▸ Directions for this task:
Retype the complete listing exactly as it appears.
══════════
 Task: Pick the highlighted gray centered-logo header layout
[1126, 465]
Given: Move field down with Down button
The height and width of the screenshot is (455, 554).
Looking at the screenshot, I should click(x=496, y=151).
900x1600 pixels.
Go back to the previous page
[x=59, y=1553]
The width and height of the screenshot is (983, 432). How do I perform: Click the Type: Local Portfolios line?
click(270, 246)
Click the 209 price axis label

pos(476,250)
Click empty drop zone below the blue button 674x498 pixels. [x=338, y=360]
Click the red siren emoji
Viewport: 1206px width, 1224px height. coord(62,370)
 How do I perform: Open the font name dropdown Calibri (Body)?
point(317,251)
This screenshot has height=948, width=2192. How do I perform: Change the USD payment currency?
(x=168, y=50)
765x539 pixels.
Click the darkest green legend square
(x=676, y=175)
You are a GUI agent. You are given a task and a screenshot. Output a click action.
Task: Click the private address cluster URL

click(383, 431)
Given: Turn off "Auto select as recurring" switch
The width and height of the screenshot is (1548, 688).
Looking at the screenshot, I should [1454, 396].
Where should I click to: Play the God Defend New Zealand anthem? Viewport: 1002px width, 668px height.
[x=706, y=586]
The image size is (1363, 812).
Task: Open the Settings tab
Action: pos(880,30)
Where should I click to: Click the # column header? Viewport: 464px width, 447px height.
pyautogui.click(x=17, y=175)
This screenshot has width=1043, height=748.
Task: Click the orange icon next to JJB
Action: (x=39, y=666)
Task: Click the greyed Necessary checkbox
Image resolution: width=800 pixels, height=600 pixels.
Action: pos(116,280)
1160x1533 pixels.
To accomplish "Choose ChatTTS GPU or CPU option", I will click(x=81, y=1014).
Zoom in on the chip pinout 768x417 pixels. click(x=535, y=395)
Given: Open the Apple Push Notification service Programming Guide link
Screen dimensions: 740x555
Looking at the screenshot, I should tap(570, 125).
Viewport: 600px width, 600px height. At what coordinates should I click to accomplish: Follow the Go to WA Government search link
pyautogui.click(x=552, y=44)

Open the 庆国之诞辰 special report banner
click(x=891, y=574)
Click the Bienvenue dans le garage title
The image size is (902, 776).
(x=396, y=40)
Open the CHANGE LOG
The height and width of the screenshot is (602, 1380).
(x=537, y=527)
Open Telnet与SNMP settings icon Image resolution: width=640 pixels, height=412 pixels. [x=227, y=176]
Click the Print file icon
══════════
▸ Answer box:
 Task: Pick the highlighted gray centered-logo header layout
[1126, 465]
Given: Move field down with Down button
The height and width of the screenshot is (455, 554).
Looking at the screenshot, I should click(x=496, y=151).
900x1600 pixels.
Go back to the previous page
[x=59, y=1553]
The width and height of the screenshot is (983, 432). How do I perform: Click the Type: Local Portfolios line?
click(270, 246)
Click the 209 price axis label

pos(476,250)
Click empty drop zone below the blue button 674x498 pixels. [x=338, y=360]
Click the red siren emoji
Viewport: 1206px width, 1224px height. coord(62,370)
 How do I perform: Open the font name dropdown Calibri (Body)?
point(317,251)
This screenshot has height=948, width=2192. How do I perform: Change the USD payment currency?
(x=168, y=50)
765x539 pixels.
Click the darkest green legend square
(x=676, y=175)
You are a GUI agent. You are given a task and a screenshot. Output a click action.
Task: Click the private address cluster URL

click(383, 431)
Given: Turn off "Auto select as recurring" switch
The width and height of the screenshot is (1548, 688).
Looking at the screenshot, I should [1454, 396].
Where should I click to: Play the God Defend New Zealand anthem? Viewport: 1002px width, 668px height.
[x=706, y=586]
The image size is (1363, 812).
Task: Open the Settings tab
Action: pos(880,30)
Where should I click to: Click the # column header? Viewport: 464px width, 447px height.
pyautogui.click(x=17, y=175)
This screenshot has width=1043, height=748.
Task: Click the orange icon next to JJB
Action: (x=39, y=666)
Task: Click the greyed Necessary checkbox
Image resolution: width=800 pixels, height=600 pixels.
Action: pos(116,280)
1160x1533 pixels.
To accomplish "Choose ChatTTS GPU or CPU option", I will click(x=81, y=1014).
Zoom in on the chip pinout 768x417 pixels. click(x=535, y=395)
Given: Open the Apple Push Notification service Programming Guide link
Screen dimensions: 740x555
Looking at the screenshot, I should tap(570, 125).
Viewport: 600px width, 600px height. At what coordinates should I click to accomplish: Follow the Go to WA Government search link
pyautogui.click(x=552, y=44)

Open the 庆国之诞辰 special report banner
click(x=891, y=574)
Click the Bienvenue dans le garage title
The image size is (902, 776).
(x=396, y=40)
Open the CHANGE LOG
The height and width of the screenshot is (602, 1380).
(x=537, y=527)
Open Telnet与SNMP settings icon Image resolution: width=640 pixels, height=412 pixels. [x=227, y=176]
Click the Print file icon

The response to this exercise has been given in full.